The research centers on a protein called MCL1, which is produced at unusually high levels in many types of tumors. MCL1 has long been viewed mainly as a protein that helps cancer cells avoid death and is part of the Bcl-2 protein family. The Dresden research team has now shown that MCL1 also directly affects mTOR, a major regulator of cellular metabolism. By influencing mTOR, MCL1 helps control how cancer cells generate and manage energy. This marks the first time MCL1 has been identified as an active controller of major signaling and metabolic pathways.
“Our findings show that MCL1 is much more than just a survival factor for tumor cells,” says Dr. Mohamed Elgendy. “The protein actively intervenes in key metabolic and growth signaling pathways, thereby linking two fundamental cancer mechanisms.”
By examining multiple cancer models, the researchers discovered a direct functional connection between MCL1 and the mTORC1 complex. This newly identified pathway reshapes current understanding of what MCL1 does inside cancer cells and points to new possibilities for treatment strategies that target this connection.

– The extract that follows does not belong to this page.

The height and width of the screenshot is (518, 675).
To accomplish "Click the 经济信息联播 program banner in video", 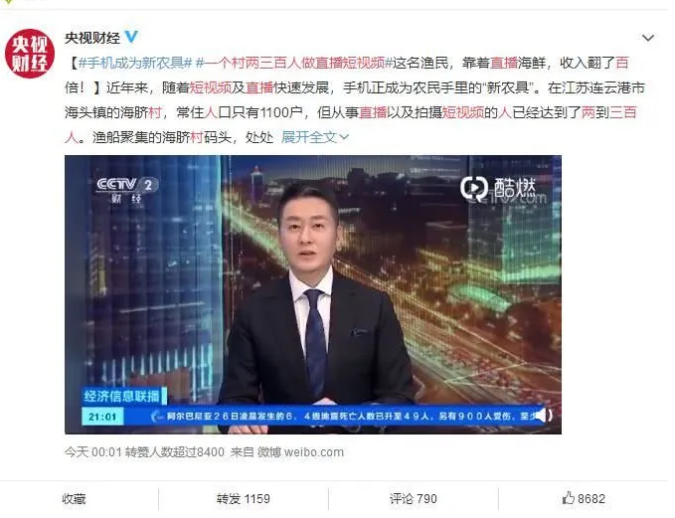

Alongside genetic studies, the team also tested drugs designed to block MCL1. These inhibitors are already in clinical development as potential cancer treatments. The researchers found that these drugs also reduce mTOR signaling. This is especially important because medications that target mTOR are already widely used in cancer care, making the overlap between these pathways highly relevant for clinical practice.
One of the most impactful discoveries addressed a long standing challenge. Several clinical trials of MCL1 inhibitors were previously halted because patients experienced severe damage to the heart. The Dresden team identified the molecular cause of this cardiotoxicity for the first time. Based on this insight, they developed a dietary strategy that significantly reduced heart damage. This protective effect was confirmed using an advanced humanized mouse model.

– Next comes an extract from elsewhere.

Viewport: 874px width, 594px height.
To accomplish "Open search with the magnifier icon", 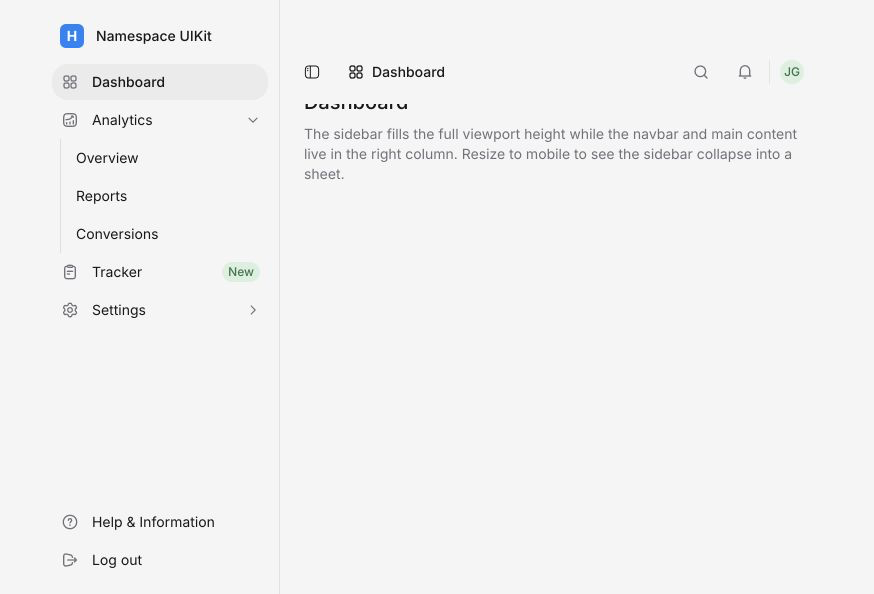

“This work represents a significant advance in our understanding of the molecular basis of cancer,” says Prof. Esther Troost, Dean of the Carl Gustav Carus Faculty of Medicine at TU Dresden. “This high-ranking publication with enormous clinical potential once again demonstrates that the targeted support of outstanding young scientists, as carried out at the Mildred Scheel Center for Young Scientists, is a prerequisite for innovations and the cancer therapy of tomorrow.”
Prof. Uwe Platzbecker, Chief Medical Officer of the University Hospital Dresden, adds: “This outstanding research work exemplifies how excellent basic research can create direct benefits for our cancer patients. Particularly significant from a clinical perspective is the solution to the cardiotoxicity problem of MCL1 inhibitors. The identification of the underlying mechanism and the development of a dietary protective approach can now pave the way for safer therapies.”
The study was made possible through collaboration among multiple research teams and institutions. Dr. Mohamed Elgendy’s group in Dresden led the project, with contributions from partners in Czechia, Austria, and Italy.
The findings also drew attention from the journal Nature Communications. Editors selected the paper for the “Editors’ Highlights” section, which showcases the 50 most notable cancer studies currently published, underscoring the broad significance of the work.